Первые письма Черчилля из Королевского военного колледжа в Сандхерсте говорят о его решимости преуспеть в новой карьере. «Разумеется, здесь очень неуютно, – писал он отцу по поводу своей комнаты. – Ни ковров, ни занавесок. Никаких украшений. Горячей воды нет, холодной совсем мало. Дисциплина намного строже, чем в Харроу. Вряд ли есть хоть какой-то закон, дающий послабление новичкам. Никакие оправдания не принимаются. И конечно, совершенно не допускаются такие вещи, как непунктуальность или неопрятность. Но есть нечто бодрящее в армейском образе жизни. Я думаю, что ближайшие полтора года пройдут хорошо».

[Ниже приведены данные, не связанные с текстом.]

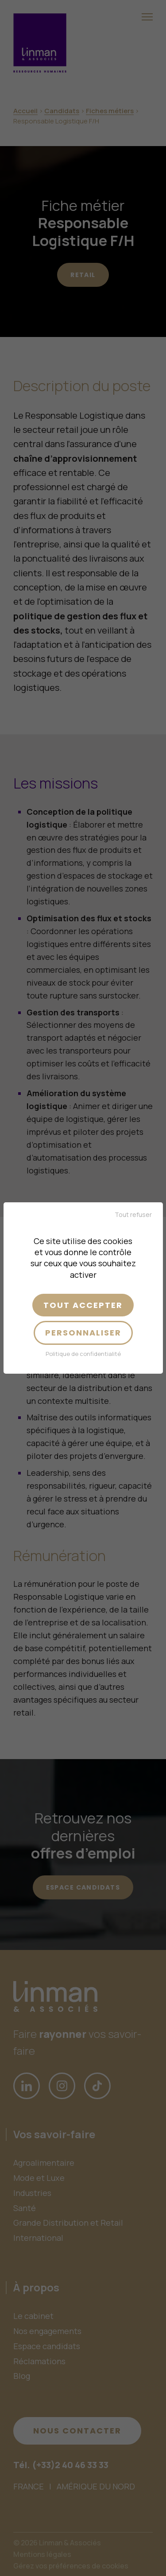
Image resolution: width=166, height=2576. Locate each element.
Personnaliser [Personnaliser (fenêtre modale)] (83, 1332)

Черчилль быстро погрузился в жизнь профессионального военного. В Сандхерсте изучали пять предметов: фортификацию, тактику, топографию, военное право и военное администрирование. «Все занятия очень интересны и крайне необходимы, – сообщал он отцу на десятый день. – Патроны и снаряды всех видов, мосты, пушки, сражения и осады, картографирование, ведение полковой бухгалтерии, инспектирование и т. п., а также построения и строевая подготовка».
Лорд Рэндольф, однако, не оставлял придирок и выражал недовольство стилем сыновних писем. «Мне ужасно жаль, что папе не нравятся мои письма, – писал Черчилль матери. – Я тружусь над ними и часто даже переписываю целые страницы. Но если я подробно описываю мою жизнь здесь, получаю замечание, что стиль мой слишком сентенциозен и высокопарен; если в другой раз я пишу ясно и просто, это расценивается как леность. У меня никогда не получается как надо. Кстати, должен сказать, что я веду себя чрезвычайно хорошо. Никогда не опаздываю и всегда появляюсь за пять минут до начала построения или занятия».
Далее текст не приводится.